Create a facebook developer account

See Doc on Facebook website

  1. Register
  2. Verify your account by SMS
  3. Confirm email
  4. About You

Retrieve token

Add other environment variables

your facebook_fetch/config.yml should look like this

FB_TOKEN_SERVICE_URL = ' http://127.0.0.1:5000'
FB_TOKEN_SERVICE_SECRET = 'XXXXX'
FB_USER = 'facebook email'
FB_PASSWORD = 'facebook password'
APP_ID = 'XXXXXXXXXXXXXX'
TOTP_SECRET = 'XXXXXXXXXXXXXXX' # Remove all white spaces

import pathlib
DATA_DIR = pathlib.Path("./data/political-ads-scraper")

Launch server

on local
pip install markupsafe==2.0.1 # only this version works
python facebook_fetch/fb_login/serve_token.py

Schedule jobs

Schedule daily jobs (using cron for example) to fetch the new archives.

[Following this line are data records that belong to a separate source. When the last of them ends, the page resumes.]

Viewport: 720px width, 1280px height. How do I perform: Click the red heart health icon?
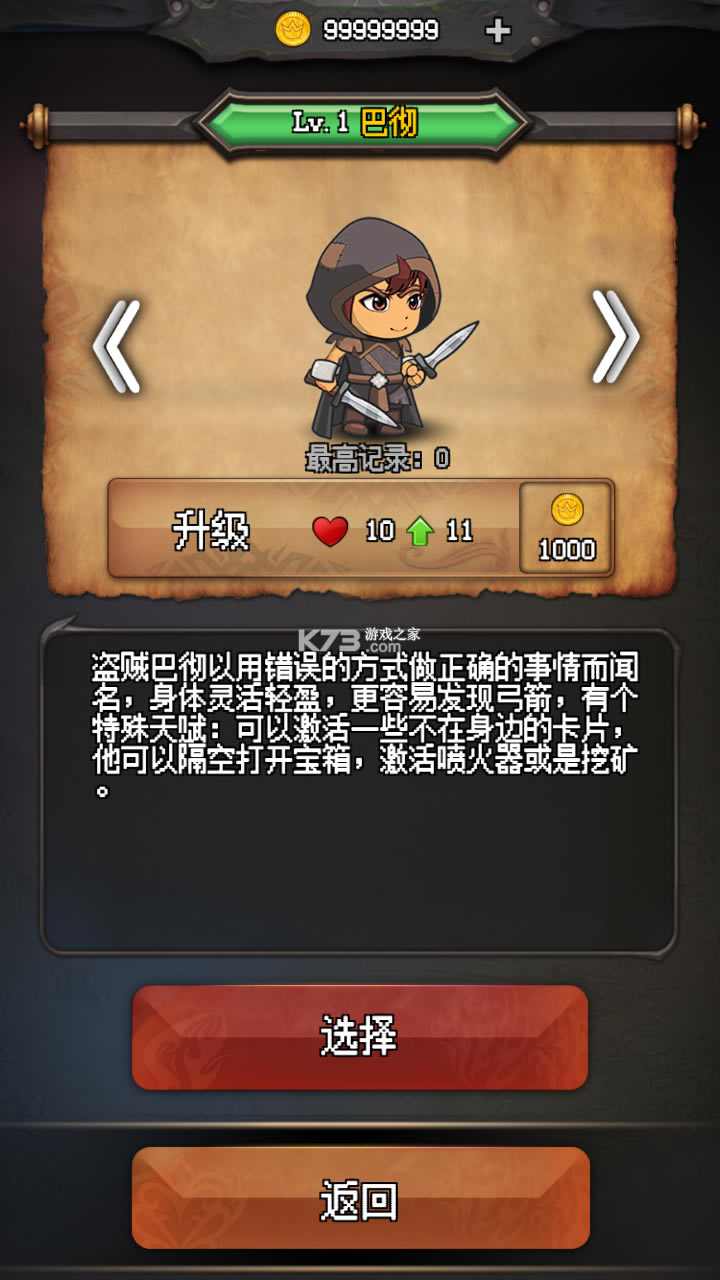pos(330,531)
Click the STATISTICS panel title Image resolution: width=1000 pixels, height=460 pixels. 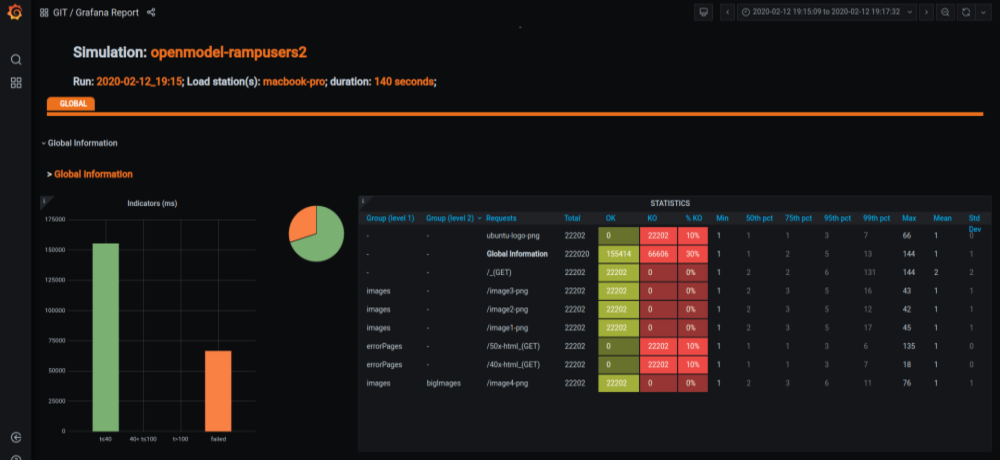coord(669,203)
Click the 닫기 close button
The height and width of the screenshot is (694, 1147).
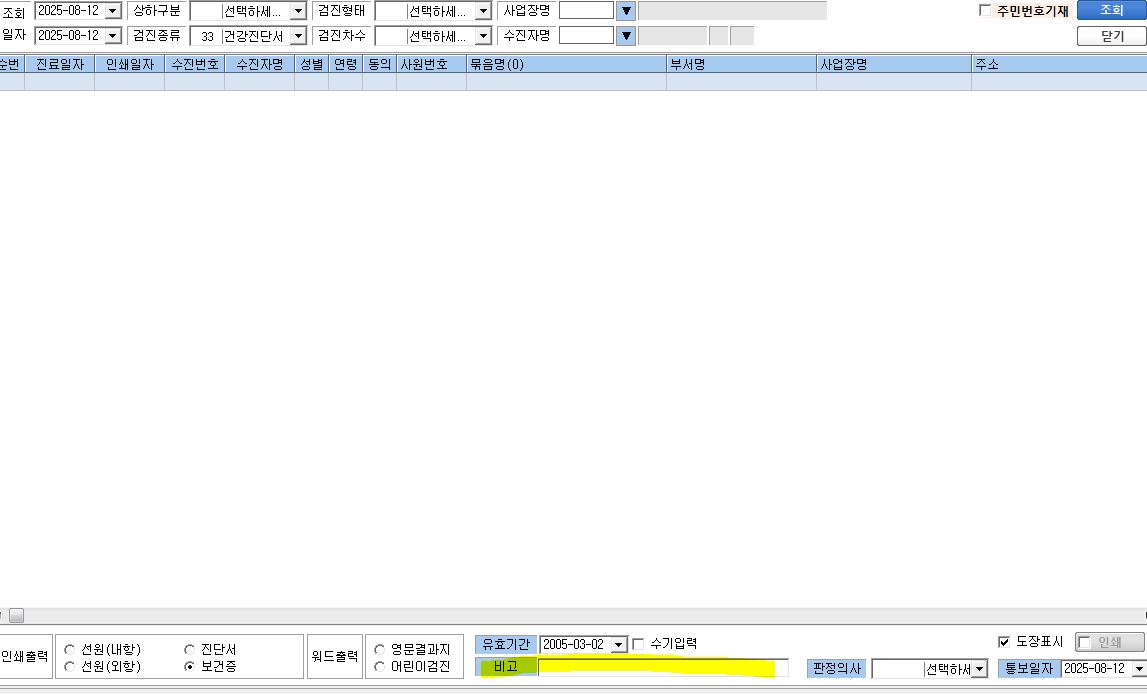[x=1111, y=36]
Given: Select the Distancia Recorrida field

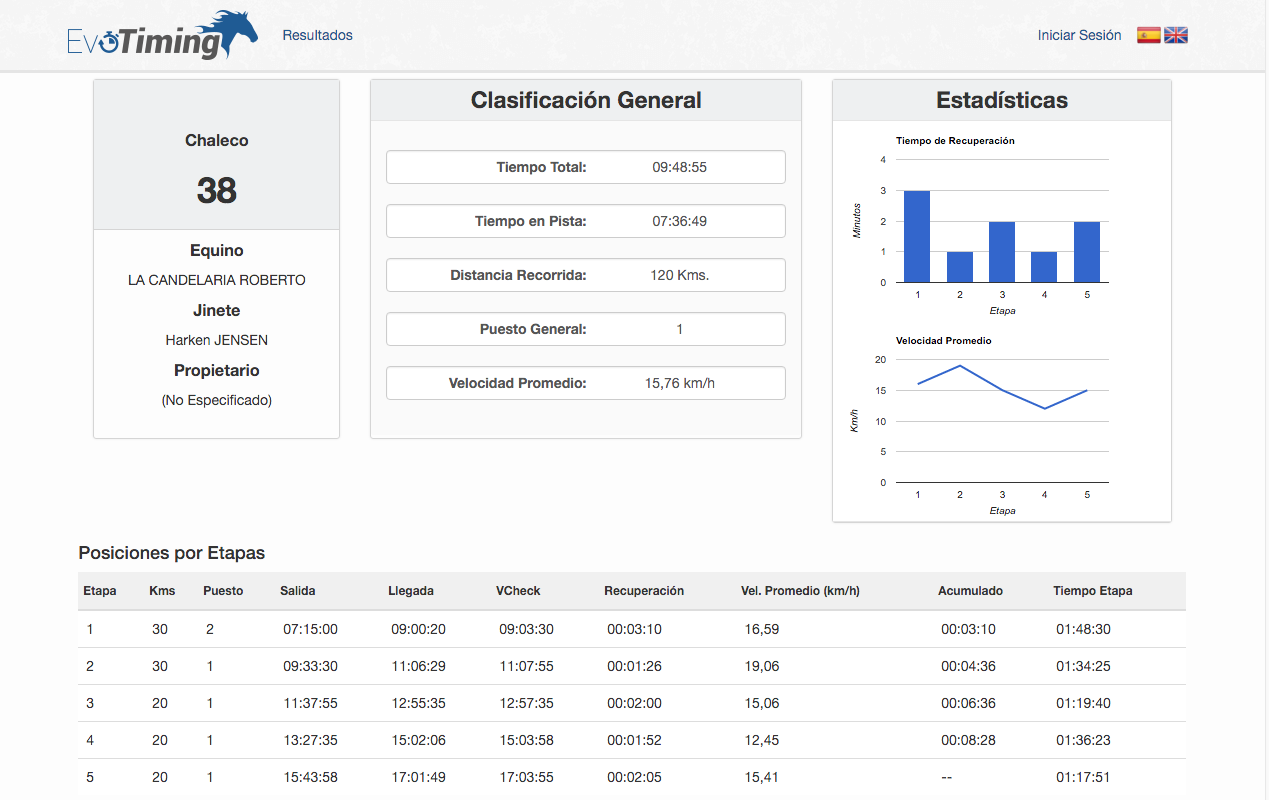Looking at the screenshot, I should [x=586, y=275].
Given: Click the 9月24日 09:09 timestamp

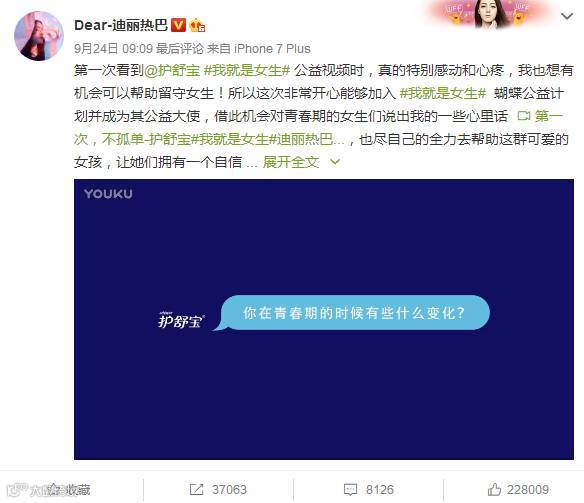Looking at the screenshot, I should tap(114, 48).
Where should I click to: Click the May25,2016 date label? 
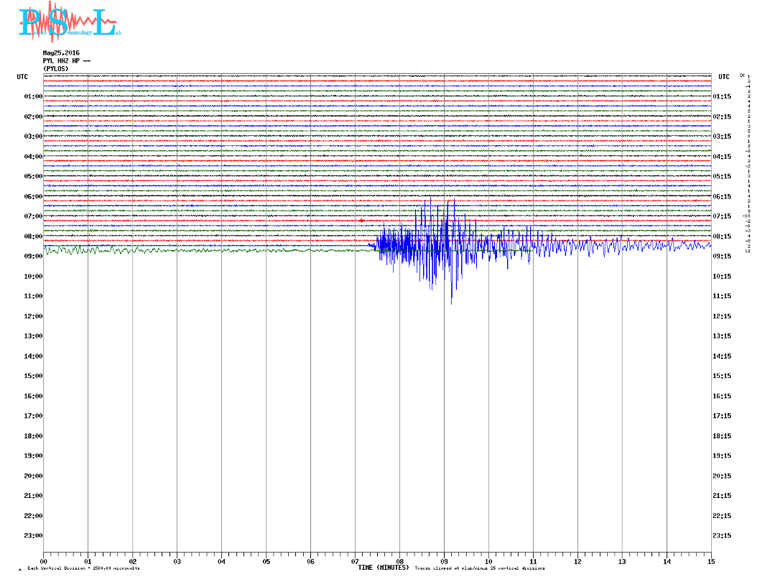(61, 53)
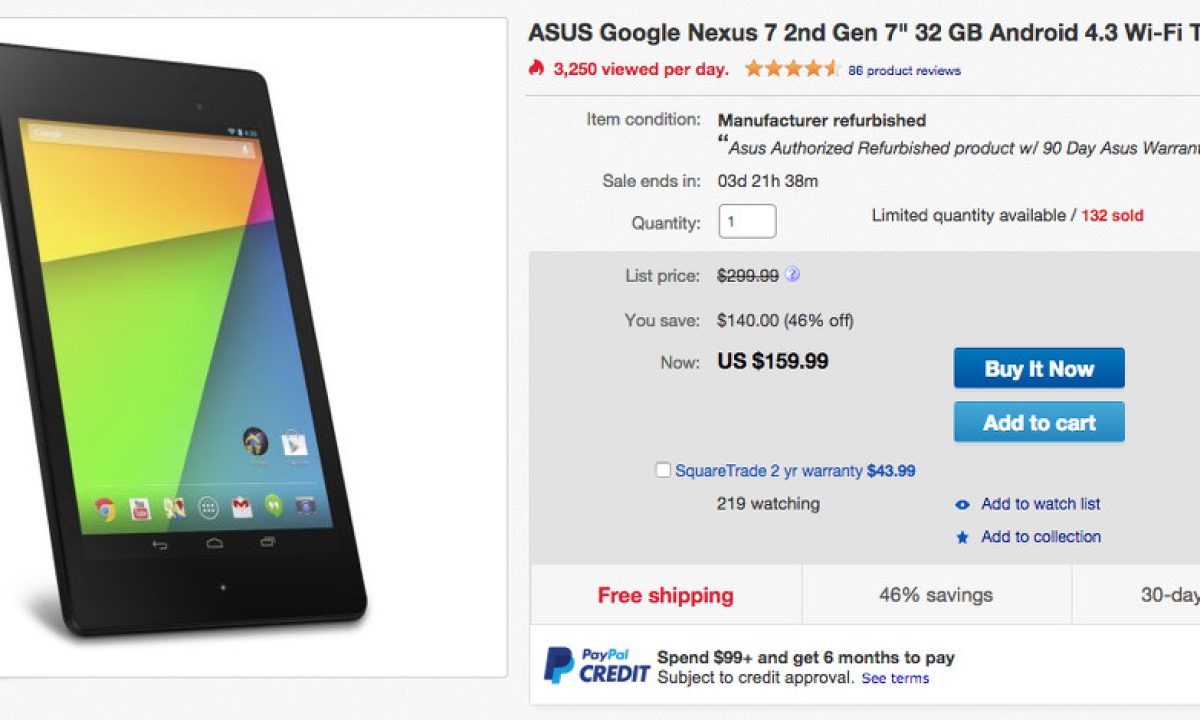
Task: Select the 46% savings section
Action: 936,595
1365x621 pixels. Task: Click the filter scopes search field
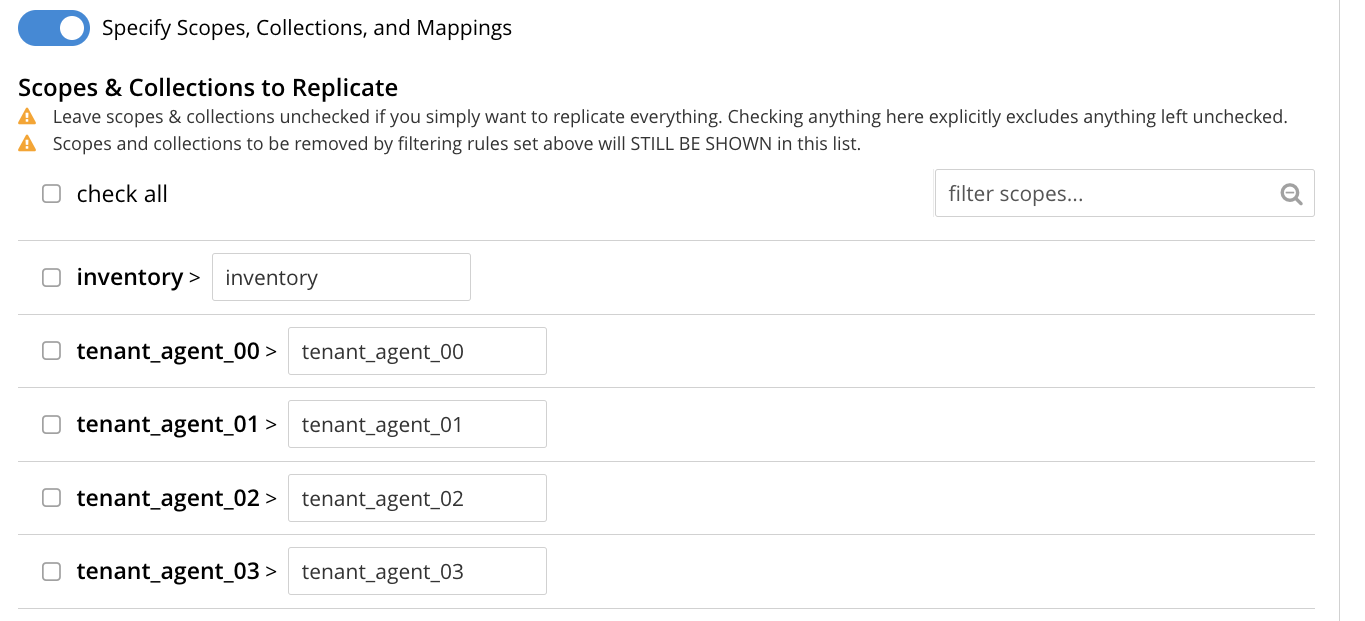[x=1100, y=193]
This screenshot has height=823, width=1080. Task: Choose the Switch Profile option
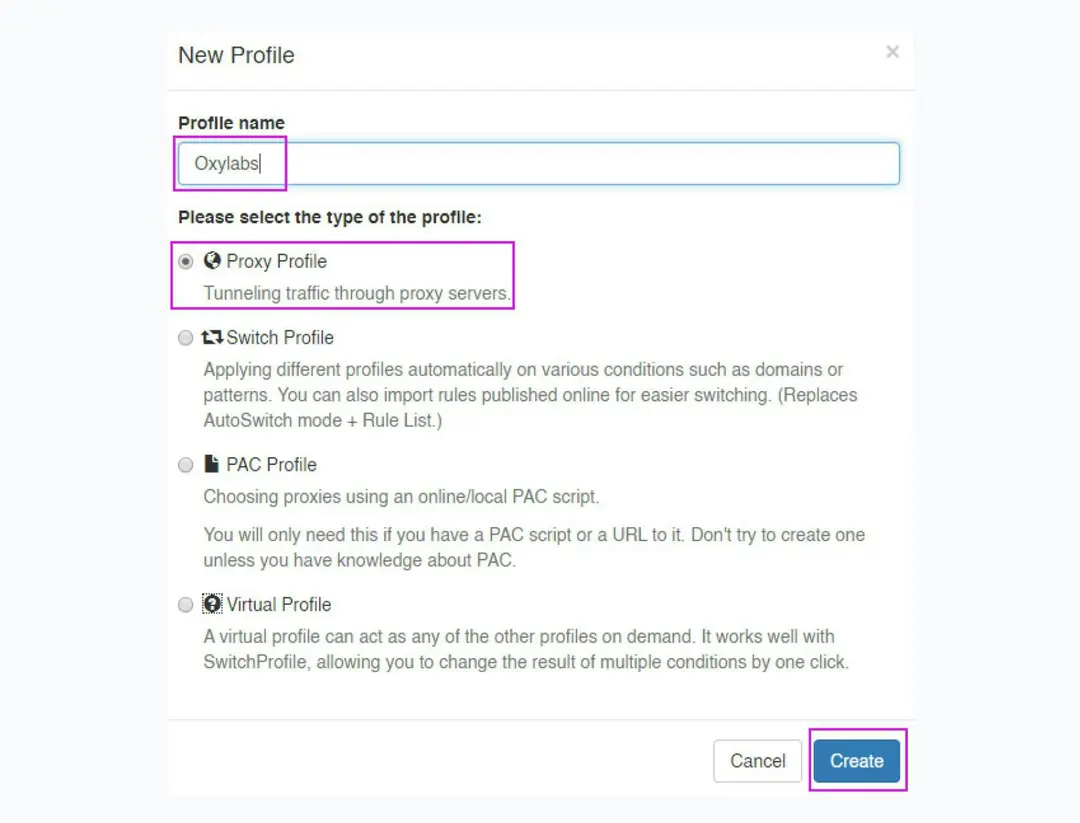point(185,338)
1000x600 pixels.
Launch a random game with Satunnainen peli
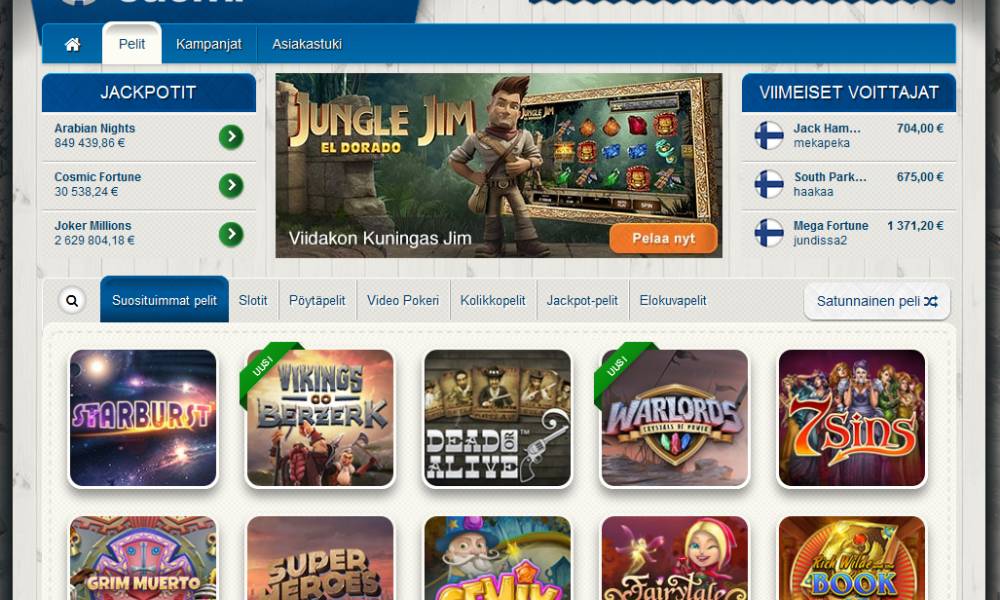click(877, 301)
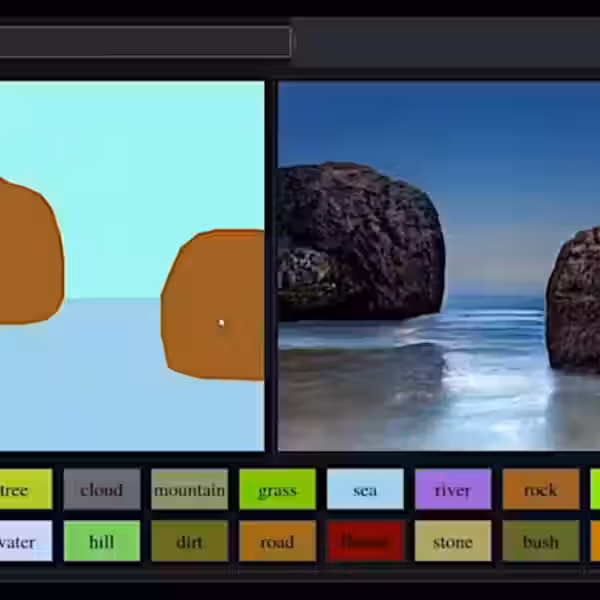The height and width of the screenshot is (600, 600).
Task: Choose the cloud label color
Action: (101, 490)
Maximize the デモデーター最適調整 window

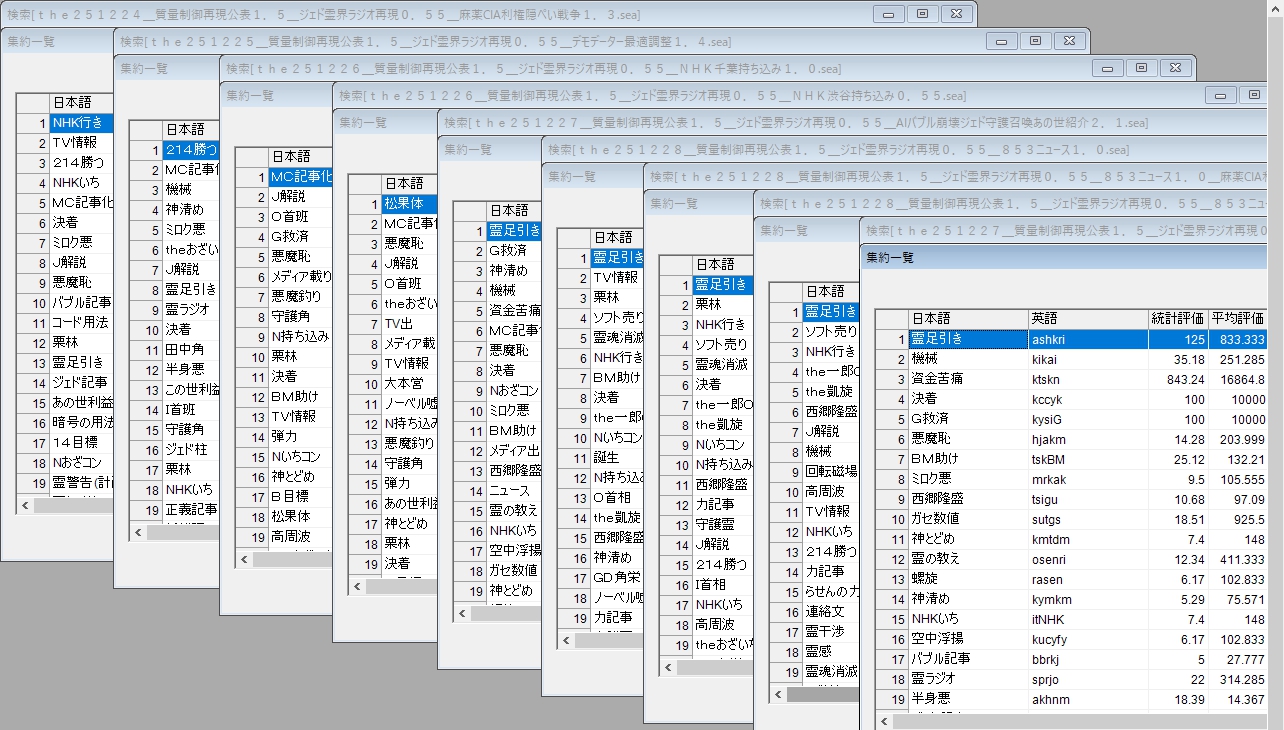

To send alert by email, you could install moreutils and msmtp and copy this to /etc/crontab:

22 14  * * *   cloud  python ./facebook_fetch/reports.py 2>&1 | /usr/bin/ifne msmtp root
22 16  * * *   cloud  python ./facebook_fetch/graph.py 2>&1 | /usr/bin/ifne msmtp root
22 17  * * *   cloud  python ./facebook_fetch/fetch.py 2>&1 | /usr/bin/ifne msmtp root

30 14  * * *   cloud  python ./twitter_fetch/fetch.py >> /var/log/twitter_fetch/`date "+\%Y-\%m-\%d-\%H-\%M-\%S"`.log 2>&1
38 21  * * *   cloud  python ./twitter_fetch/graph.py 2>&1 | /usr/bin/ifne msmtp root

18 14  * * *   cloud  python ./google_fetch/fetch.py 2>&1 | /usr/bin/ifne msmtp root

45 13  * * *   cloud  python ./snapchat_fetch/fetch.py 2>&1 | /usr/bin/ifne msmtp root

Troubleshoot

Cython-generated file '{src}' not found

NOT WORKING https://fixexception.com/pandas/cython-generated-file-src-not-found-cython-is-required-to-compile-pandas-from-a-development-branch-please-install-cython-or-download-a-release-package-of-pandas/